Received 14 March 2016; Revised 15 April 2016; Accepted 21 April 2016

Academic Editor: Alexandr V. Bazhin

Copyright © 2016 Wei Li et al. This is an open access article distributed under the Creative Commons Attribution License, which permits unrestricted use, distribution, and reproduction in any medium, provided the original work is properly cited.

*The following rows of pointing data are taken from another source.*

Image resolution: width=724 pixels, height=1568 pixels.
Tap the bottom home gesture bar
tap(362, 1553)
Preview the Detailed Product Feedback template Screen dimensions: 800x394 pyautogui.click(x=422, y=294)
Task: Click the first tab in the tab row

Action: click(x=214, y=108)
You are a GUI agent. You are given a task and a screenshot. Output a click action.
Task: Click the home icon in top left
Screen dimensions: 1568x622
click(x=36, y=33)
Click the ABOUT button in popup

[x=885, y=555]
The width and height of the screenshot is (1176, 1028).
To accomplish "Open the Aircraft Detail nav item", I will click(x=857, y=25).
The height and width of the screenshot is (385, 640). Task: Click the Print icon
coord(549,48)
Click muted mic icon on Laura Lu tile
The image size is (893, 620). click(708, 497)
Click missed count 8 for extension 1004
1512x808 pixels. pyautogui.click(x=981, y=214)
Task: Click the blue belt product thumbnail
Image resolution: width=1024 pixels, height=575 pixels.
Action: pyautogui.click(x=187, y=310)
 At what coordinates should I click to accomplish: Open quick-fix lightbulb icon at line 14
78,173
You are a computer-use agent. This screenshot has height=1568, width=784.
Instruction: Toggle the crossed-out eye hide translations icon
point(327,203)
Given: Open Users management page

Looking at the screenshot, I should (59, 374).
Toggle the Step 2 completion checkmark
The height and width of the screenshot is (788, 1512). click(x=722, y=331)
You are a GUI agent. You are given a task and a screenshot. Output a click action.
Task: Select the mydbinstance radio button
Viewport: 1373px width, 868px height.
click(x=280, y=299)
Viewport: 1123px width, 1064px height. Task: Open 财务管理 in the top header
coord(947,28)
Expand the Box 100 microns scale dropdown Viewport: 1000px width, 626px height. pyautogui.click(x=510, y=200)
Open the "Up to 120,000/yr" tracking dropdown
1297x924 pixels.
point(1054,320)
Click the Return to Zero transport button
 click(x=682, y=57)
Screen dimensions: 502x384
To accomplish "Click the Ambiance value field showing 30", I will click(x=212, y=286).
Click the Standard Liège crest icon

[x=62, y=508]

Diabetes mellitus (DM) and pancreatic cancer are intimately related, as approximately 85% of patients diagnosed with pancreatic cancer have impaired glucose tolerance or even DM. Our previous studies have indicated that high glucose could promote the invasive and migratory abilities of pancreatic cancer cells. We therefore explored the underlying mechanism that hyperglycemia modulates the metastatic potential of pancreatic cancer. Our data showed that streptozotocin- (STZ-) treated diabetic nude mice exhibit larger tumor size than that of the euglycemic mice. The number of nude mice that develop liver metastasis or ascites is much more in the STZ-treated group than that in the euglycemic group. Hyperglycemic mice contain a higher plasma H2O2-level than that from euglycemic mice. The injection of polyethylene glycol-conjugated catalase (PEG-CAT), an H2O2 scavenger, may reverse hyperglycemia-induced tumor metastasis. In addition, hyperglycemia could also modulate the expression of epithelial-mesenchymal transition- (EMT-) related factors in pancreatic tumor tissues, as the E-cadherin level is decreased and the expression of mesenchymal markers N-cadherin and vimentin as well as transcription factor snail is strongly increased. The injection of PEG-CAT could also reverse hyperglycemia-induced EMT. These results suggest that the association between hyperglycemia and poor prognosis of pancreatic cancer can be attributed to the alterations of EMT through the production of hydrogen peroxide.